In a new study jointly led by Steffani Queiroz and Marsal Amorim — and part of my ongoing collaboration with a brilliant team of Brazilian hummingbird researchers — we explored how plant–pollinator interactions shift over time in the Campo Rupestre, a montane tropical ecosystem rich in biodiversity and endemic species. Despite the region’s relatively stable climate, we found that the relationships between hummingbirds and flowers are anything but static.
Over the course of 624 hours of observation spread across a full year, we recorded over 9,000 hummingbird visits involving nine bird species and 47 plant species. Many of these plants — and one of the most frequent visitors, the stunning Hyacinth Visorbearer (Augastes scutatus) — are found nowhere else on Earth.
Our goal was to understand how the structure of this ecological network — which plants interact with which hummingbirds, and how often — changes over time, and what drives those changes. Are they shaped by morphological fit (the match between beak and flower shape)? By phenology (when plants bloom)? By nectar characteristics such as the amount produced and its sugar concentration?
What we discovered is that different factors dominate in different seasons. During the rainy season, when hummingbirds are more abundant, interactions were shaped mostly by morphological matching — suggesting that competition leads to greater niche partitioning. In contrast, during the dry season, the network became sparser and was more influenced by nectar sugar content and flowering patterns.
Interestingly, while the overall annual network wasn’t especially nested (a common pattern in mutualistic networks), it was highly modular — meaning that it contained distinct clusters of species that mostly interacted among themselves. This structure changed significantly across months, highlighting the dynamic nature of tropical plant-pollinator interactions, even in environments with relatively little climate variation.
This work highlights the importance of long-term, fine-scale studies in uncovering how interactions among species shift through time. It also underscores the remarkable biodiversity and ecological complexity of the Campo Rupestre — and the need to understand and protect it.
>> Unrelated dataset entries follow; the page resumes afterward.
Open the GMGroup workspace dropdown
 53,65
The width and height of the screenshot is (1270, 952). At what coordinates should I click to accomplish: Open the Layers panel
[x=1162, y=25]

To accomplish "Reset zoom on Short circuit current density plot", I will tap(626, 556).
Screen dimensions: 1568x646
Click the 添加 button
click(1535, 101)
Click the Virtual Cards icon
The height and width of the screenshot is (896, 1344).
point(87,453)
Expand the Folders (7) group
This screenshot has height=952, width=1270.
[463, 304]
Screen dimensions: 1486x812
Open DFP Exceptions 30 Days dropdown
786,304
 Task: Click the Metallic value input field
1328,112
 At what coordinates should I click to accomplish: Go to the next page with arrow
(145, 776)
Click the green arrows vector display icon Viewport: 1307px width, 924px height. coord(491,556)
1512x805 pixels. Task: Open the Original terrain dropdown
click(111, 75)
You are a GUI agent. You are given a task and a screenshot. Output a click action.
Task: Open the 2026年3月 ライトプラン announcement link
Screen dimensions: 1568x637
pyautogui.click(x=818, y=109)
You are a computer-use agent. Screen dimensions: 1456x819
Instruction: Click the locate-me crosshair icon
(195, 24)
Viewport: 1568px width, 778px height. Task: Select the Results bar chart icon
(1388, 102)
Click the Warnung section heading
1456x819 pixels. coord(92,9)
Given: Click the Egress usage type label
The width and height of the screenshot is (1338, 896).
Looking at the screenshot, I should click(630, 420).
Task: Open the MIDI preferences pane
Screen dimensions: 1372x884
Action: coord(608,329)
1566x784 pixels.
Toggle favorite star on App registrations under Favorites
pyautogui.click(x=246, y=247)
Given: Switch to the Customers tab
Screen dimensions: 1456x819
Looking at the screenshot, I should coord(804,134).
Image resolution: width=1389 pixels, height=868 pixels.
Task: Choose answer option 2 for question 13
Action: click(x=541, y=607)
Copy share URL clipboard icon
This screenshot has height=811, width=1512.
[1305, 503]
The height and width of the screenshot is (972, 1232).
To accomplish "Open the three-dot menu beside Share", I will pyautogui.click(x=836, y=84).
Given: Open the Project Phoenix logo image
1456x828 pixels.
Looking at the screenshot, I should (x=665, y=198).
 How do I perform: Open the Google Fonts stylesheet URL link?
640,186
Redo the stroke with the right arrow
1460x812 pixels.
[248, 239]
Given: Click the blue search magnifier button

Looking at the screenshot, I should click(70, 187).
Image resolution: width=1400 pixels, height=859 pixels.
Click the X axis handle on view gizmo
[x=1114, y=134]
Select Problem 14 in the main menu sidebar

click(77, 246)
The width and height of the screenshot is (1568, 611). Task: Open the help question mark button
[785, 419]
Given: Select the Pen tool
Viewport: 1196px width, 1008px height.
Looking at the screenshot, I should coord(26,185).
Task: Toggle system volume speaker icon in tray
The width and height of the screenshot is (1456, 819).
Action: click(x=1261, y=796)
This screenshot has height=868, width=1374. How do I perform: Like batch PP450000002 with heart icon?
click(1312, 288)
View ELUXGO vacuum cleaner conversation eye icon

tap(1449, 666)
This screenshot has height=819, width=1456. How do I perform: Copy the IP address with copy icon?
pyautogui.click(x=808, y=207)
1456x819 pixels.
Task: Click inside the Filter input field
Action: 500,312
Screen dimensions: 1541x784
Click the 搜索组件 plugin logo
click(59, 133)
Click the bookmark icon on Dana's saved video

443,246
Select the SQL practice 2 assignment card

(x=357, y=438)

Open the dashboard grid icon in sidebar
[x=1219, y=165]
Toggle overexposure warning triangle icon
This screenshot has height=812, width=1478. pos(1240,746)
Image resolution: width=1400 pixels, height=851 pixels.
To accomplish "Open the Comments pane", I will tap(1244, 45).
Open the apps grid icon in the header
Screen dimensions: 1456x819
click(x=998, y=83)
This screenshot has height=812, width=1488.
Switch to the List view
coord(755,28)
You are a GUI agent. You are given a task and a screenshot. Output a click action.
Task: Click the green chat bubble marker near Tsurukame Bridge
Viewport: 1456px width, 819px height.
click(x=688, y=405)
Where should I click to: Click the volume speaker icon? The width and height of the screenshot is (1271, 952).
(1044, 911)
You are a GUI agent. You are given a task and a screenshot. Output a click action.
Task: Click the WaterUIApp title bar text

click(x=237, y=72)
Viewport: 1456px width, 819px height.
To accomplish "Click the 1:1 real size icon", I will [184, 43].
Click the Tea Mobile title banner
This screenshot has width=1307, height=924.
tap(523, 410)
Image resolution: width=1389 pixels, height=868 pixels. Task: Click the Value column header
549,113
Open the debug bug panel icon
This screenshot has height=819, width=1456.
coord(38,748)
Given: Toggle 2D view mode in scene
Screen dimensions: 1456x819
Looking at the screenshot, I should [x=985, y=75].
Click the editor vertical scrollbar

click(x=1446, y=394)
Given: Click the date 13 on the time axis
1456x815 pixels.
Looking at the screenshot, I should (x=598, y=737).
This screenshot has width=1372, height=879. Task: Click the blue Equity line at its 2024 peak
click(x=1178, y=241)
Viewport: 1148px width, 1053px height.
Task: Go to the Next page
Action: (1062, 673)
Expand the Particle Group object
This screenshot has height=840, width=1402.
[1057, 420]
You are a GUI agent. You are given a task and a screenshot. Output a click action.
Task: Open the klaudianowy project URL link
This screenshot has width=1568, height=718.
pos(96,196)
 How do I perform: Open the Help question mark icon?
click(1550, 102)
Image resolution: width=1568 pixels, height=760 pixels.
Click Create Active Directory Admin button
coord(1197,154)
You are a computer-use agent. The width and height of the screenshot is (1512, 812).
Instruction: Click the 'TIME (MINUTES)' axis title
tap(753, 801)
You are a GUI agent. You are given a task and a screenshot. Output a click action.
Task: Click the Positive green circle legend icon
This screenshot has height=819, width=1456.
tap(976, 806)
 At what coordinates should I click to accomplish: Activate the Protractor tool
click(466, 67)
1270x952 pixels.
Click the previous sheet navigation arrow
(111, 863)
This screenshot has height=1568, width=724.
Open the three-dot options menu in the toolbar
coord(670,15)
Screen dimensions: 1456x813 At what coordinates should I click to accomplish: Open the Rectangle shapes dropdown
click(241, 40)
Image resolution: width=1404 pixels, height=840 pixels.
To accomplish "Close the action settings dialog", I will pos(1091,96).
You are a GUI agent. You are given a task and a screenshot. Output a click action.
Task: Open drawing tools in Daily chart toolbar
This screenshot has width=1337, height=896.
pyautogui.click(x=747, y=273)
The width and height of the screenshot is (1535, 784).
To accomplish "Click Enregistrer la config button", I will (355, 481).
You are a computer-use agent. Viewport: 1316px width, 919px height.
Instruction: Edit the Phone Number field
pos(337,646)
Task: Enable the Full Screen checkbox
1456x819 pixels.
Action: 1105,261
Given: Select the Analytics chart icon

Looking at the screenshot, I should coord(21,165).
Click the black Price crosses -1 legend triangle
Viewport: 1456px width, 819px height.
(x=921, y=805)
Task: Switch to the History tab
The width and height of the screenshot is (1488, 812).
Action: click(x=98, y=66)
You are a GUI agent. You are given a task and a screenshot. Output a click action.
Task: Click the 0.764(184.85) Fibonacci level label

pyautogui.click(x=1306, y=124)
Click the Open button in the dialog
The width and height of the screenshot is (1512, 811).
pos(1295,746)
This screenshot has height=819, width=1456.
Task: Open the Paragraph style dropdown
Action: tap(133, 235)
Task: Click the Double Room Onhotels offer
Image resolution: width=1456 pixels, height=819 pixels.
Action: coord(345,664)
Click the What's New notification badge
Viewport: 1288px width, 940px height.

Here’s the reference – if anyone wants a copy, drop me a message via my Contact page:
Queiroz, S.N.P., Amorim, M.D., Lopes, S.A., Vizentin-Bugoni, J., Jorge, L.R., Ollerton, J., Santos, T. & Rech, A.R. (2025) Temporal dynamics of a Neotropical plant-hummingbird interaction network. Austral Ecology 50:e70089
And here’s the full abstract:
Species interaction networks are expected to vary following temporal changes in the environment and the composition of the local community. However, there are still gaps in our knowledge about temporal variation in networks in tropical areas, where less variable climates are expected to produce more stable community structures over time. Here we describe a plant-hummingbird network in the Brazilian Campo Rupestre ecosystem and investigate multiscale temporal variation of interactions in this community as well as the possible mechanisms underlying the frequencies of species interactions. Plants visited by hummingbirds were observed monthly for a year and each species had morphology, phenology and nectar traits measured. During 624 h of observation we recorded nine hummingbird species visiting 47 plant species, amounting to 9015 visits to flowers. Most plants (28 species) were endemic to the Campo Rupestre and mostly visited by the also endemic hummingbird Augastes scutatus (the Hyacinth Visorbearer). The annual network was not nested but presented high modularity and intermediate specialisation. While the overall (annual) frequencies of interaction were primarily defined by morphological matching and phenological overlap, we found a remarkable temporal change in community structure over the year, with different processes underlying interactions among plants and hummingbirds at different seasons. The interaction pattern during the rainy season was more similar to the annual network than the dry season (when nectar sugar content and plant phenology were also important), with more links per species and lower specialisation. The higher importance of morphology to predict interactions during the rainy season suggests higher niche partitioning when more hummingbird species are present in the community. Our results exemplify the importance of considering the temporal dynamics of the community to advance the understanding of the processes defining species interactions over time in the tropics.
My sincere thanks to Sinzinando Albuquerque-Lima for the photograph, which was taken in the Amazon, not where the research described above was conducted.